The scams start with a text, call, email or social media message with an urgent request for personal or financial information.

You could also be asked to make a payment or move money.

There were 14,299 cases of impersonation fraud reported to banks in the first six months of this year.

Losses totalled more than £44 million — an increase of 111 pc. Less than half of the stolen money was returned to victims.

A common recent scam includes automated robocalls from scammers pretending to be from your broadband provider or Amazon Prime.

You are told that you owe money or you are about to be disconnected unless you ring a number and pay up.
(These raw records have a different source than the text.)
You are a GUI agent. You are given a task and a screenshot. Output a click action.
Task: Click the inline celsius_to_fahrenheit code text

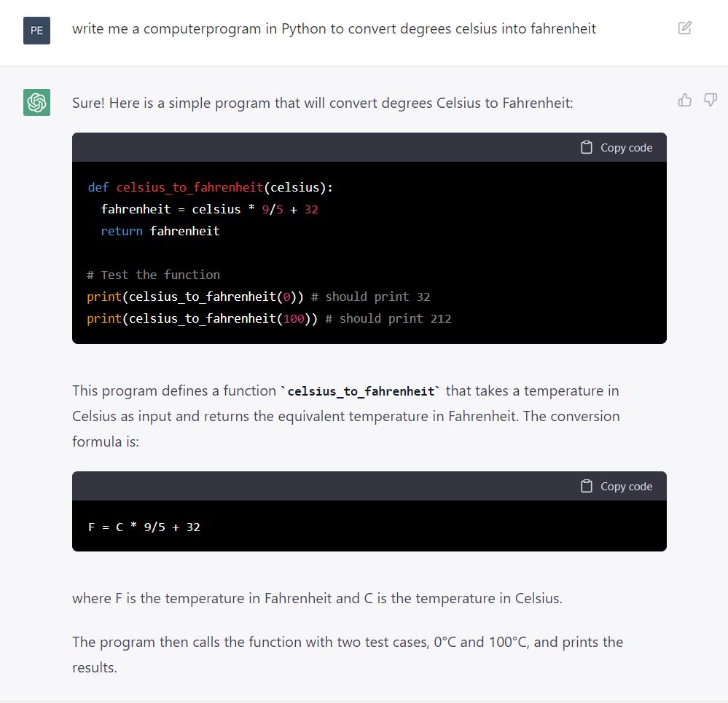pyautogui.click(x=360, y=391)
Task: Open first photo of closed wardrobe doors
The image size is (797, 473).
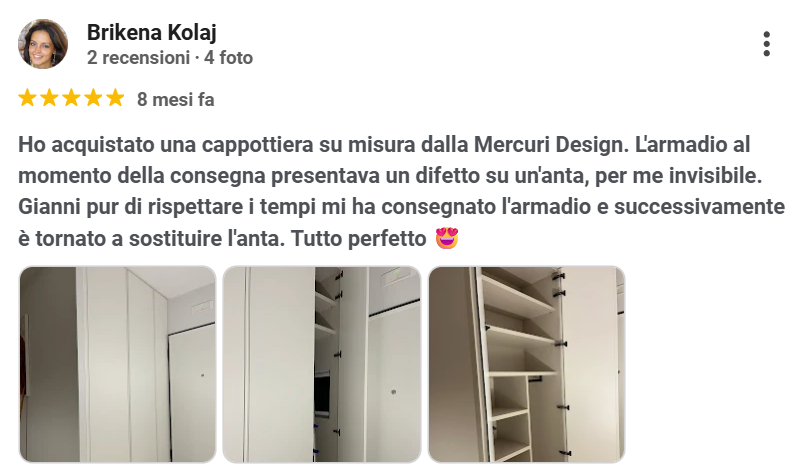Action: click(x=117, y=364)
Another copycat fraud doing the rounds is the HMRC scam. This sees victims told they owe the taxman and have to pay up urgently or they will get a criminal record.


(40,283 cases in 2020-21)


A more frightening version of the copycat con is when fraudsters pretend to be calling from the police or your bank. 

Again, using telephone number spoofing, the calls appear genuine. 

You may be told to act immediately and are sometimes told that your money is at risk and you could lose it all.

The scammer will then ask you to transfer the money to another account to keep it safe. 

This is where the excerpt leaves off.